Ricardo Clark gets injured in preseason 2004

From the highest-stakes moment on the list to the lowest end, but maybe with the deepest rabbit hole. Like, I had to go onto message boards from 2008 to parse this all out. Pray for my soul.

This on-field moment is one nobody really got to see. Fresh off starting 28 games for the MetroStars in his rookie season and earning a spot as an MLS Rookie of the Year finalist, Ricardo Clark picked up an injury during preseason. Clark started in just 19 games that year and became an asset the MetroStars felt comfortable trading away ... and then ... deep breaths here, we’re going deep.

The San Jose Earthquakes had just hired a new general manager. A longtime MLS and USMNT player who had just retired months before. And that’s whennnn ... Alexi Lalas effectively traded Landon Donovan’s MLS rights to the MetroStars in exchange for Clark.

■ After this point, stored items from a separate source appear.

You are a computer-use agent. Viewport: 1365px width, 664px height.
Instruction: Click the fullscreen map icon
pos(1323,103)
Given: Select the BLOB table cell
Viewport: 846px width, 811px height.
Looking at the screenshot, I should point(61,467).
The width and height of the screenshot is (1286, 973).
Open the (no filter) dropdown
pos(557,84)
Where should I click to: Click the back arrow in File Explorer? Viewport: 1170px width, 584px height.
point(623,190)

I actually passed out writing that. I can’t believe that’s a real sentence. But Lalas offered a “portion of an allocation spot” for Clark. Donovan technically still belonged to Bayer Leverkusen at the time. He played on loan for San Jose. With Donovan back off to Leverkusen at the end of the previous season, it wasn’t absurd to think he might stay there for good. So Lalas shipped off the allocation order spot that would have given them the rights to Donovan when he returned to the US.

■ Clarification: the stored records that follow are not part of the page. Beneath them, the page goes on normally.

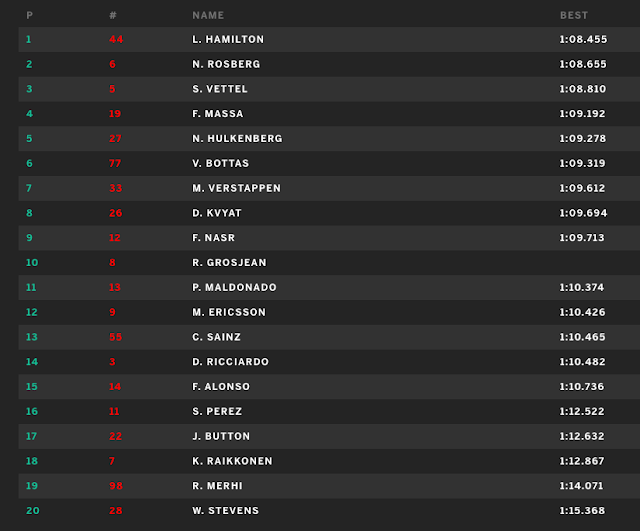Open S. VETTEL's row name
640x531 pixels.
coord(220,89)
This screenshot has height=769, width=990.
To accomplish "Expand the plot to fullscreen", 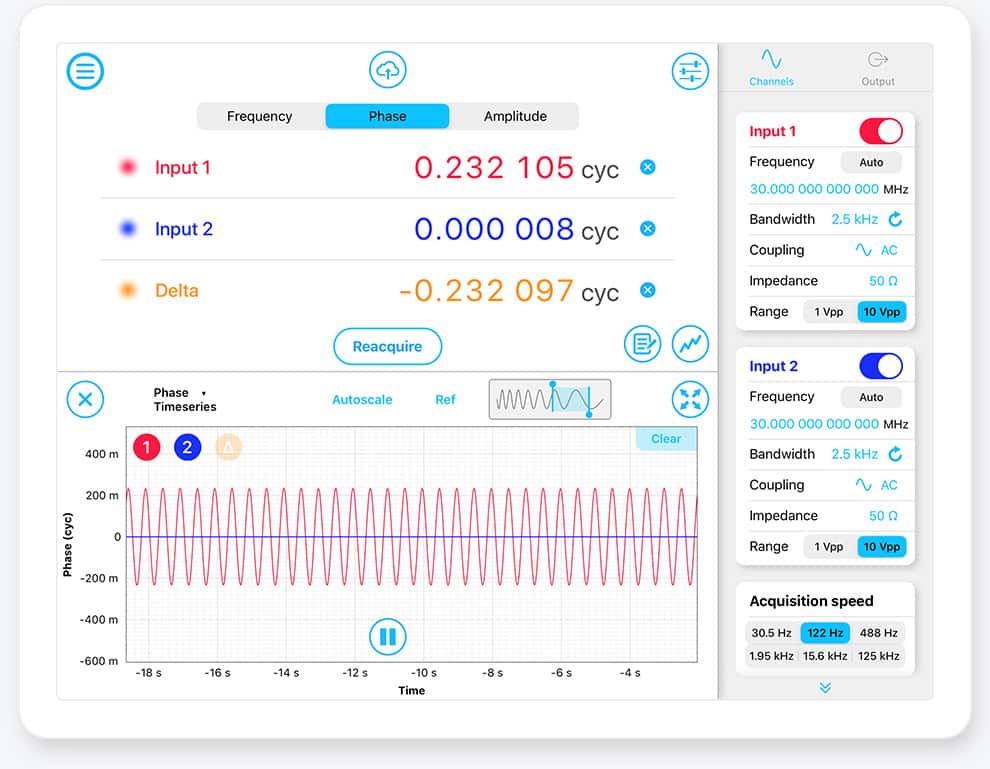I will coord(689,400).
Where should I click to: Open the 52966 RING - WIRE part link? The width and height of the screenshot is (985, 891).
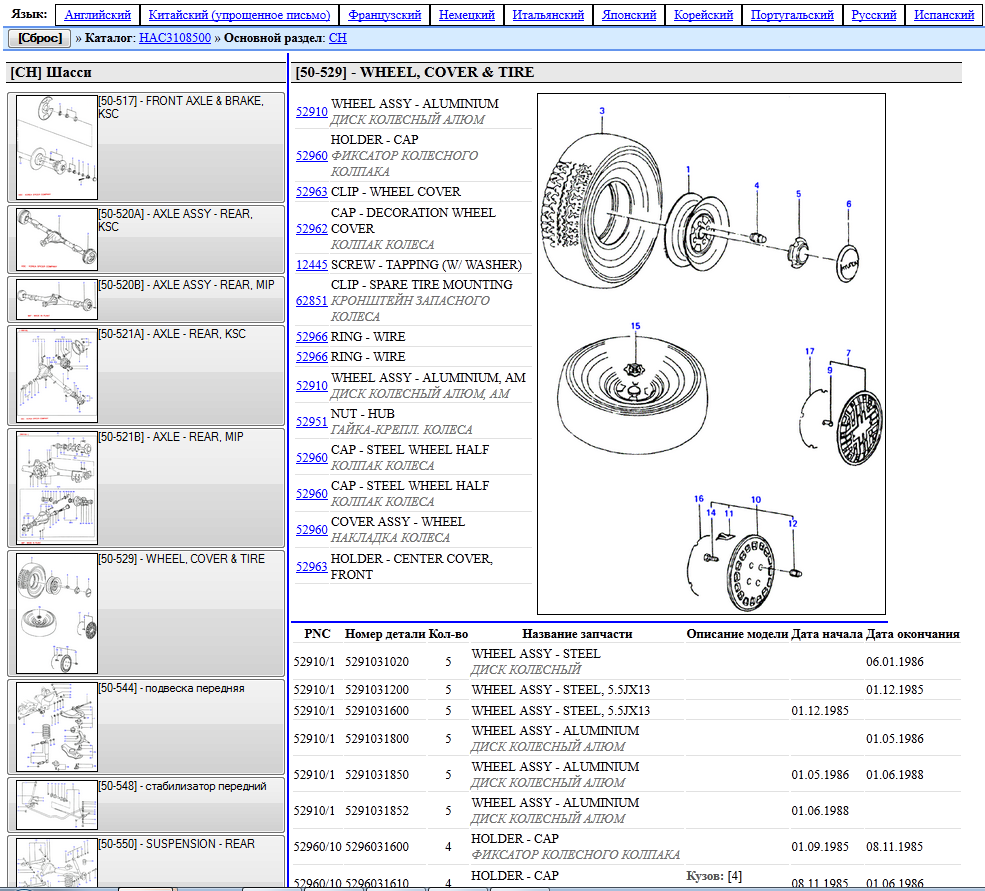point(310,336)
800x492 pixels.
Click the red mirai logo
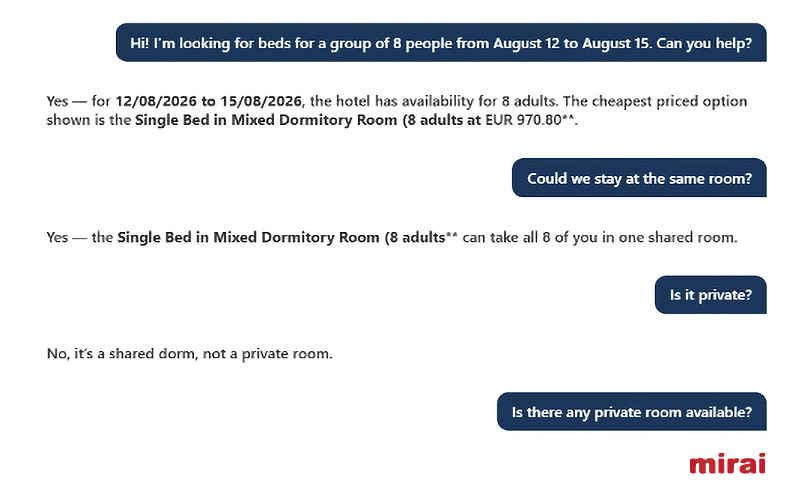pyautogui.click(x=727, y=463)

Donovan came back months later. The Galaxy traded Carlos Ruiz to FC Dallas and (somehow) ended up on top of the allocation order. Nabbed Donovan. And oh no, I’m going to pass out again, hold on...

Lalas wouldn’t last as a GM, San Jose ducked to the Houston Dynamo in 2006 with Clark in tow, the Dynamo won MLS Cup in 2007 and 2008, and Donovan became the greatest player in league history on his way to leading the Galaxy to four MLS Cups. By my count, this move directly influenced seven of the next 10 MLS Cups.

On top of that, you have to wonder if David Beckham sees the Galaxy as viable without someone like Donovan. I feel like we’re just scratching the surface here. The effects of this one are mind-breaking. I need a nap.

Seattle land one shot on target vs. Kansas City on July 24, 2016

We’re gonna take it easy on this one.

After Seattle lost to Sporting Kansas City 3-0 after putting up just one shot the entire game, Sigi Schmid resigns as manager and Brian Schmetzer takes over. Schemtzer informs them that they can actually win without putting a shot on target, and the Sounders use this strategy to win MLS Cup that same year.

From there, Schmetzer and Seattle prove themselves as the premier club and manager in the league, making it to four MLS Cups in five years. Meanwhile, Toronto regrouped after the 2016 MLS Cup loss to go full Death Star in 2017 as they cruised to multiple trophies and possible GOAT status. Somehow this all led to Greg Vanney managing the Galaxy.

Toronto crush Atlanta on Decision Day 2018

Another recent one, but a big one. You can probably explain most of present-day MLS through Steve Clark, Seattle losing to SKC in 2016 and Atlanta getting thumped by a bad Toronto team with the Supporters’ Shield on the line.

Atlanta just had to win to break the MLS record for points in a season and hold off the New York Red Bulls from claiming the Supporters’ Shield. They ... did not do that. They went down 2-0 in the first 21 minutes, nearly got back in the game, and then allowed two more late goals.

Afterward, a come-to-Jesus meeting among the team led to a renewed focus heading into the playoffs, plus a commitment to a more practical, defensive style. They pushed their way past NYCFC, Chris Armas panicked for some reason in the conference final because of it, came out in a mid-block instead of the crushing press Red Bulls had ridden to the Shield and Atlanta United won MLS Cup.

Tata Martino left after the triump, Atlanta galaxy-brained their way into hiring Frank de Boer, Toronto rebounded and Atlanta met in the Eastern Conference Final the following year and once again beat Atlanta in a massive game. Somehow all this led to the Red Bulls regressing, Armas leaving RBNY and Armas being named Toronto FC manager after Vanney decided to take on a new challenge.

I have no idea what this all means right now, but it feels like it may be important in understanding everything that happens in the league over the next 10 years or so.


I ... I can’t explain why it is. It just feels like the key to everything.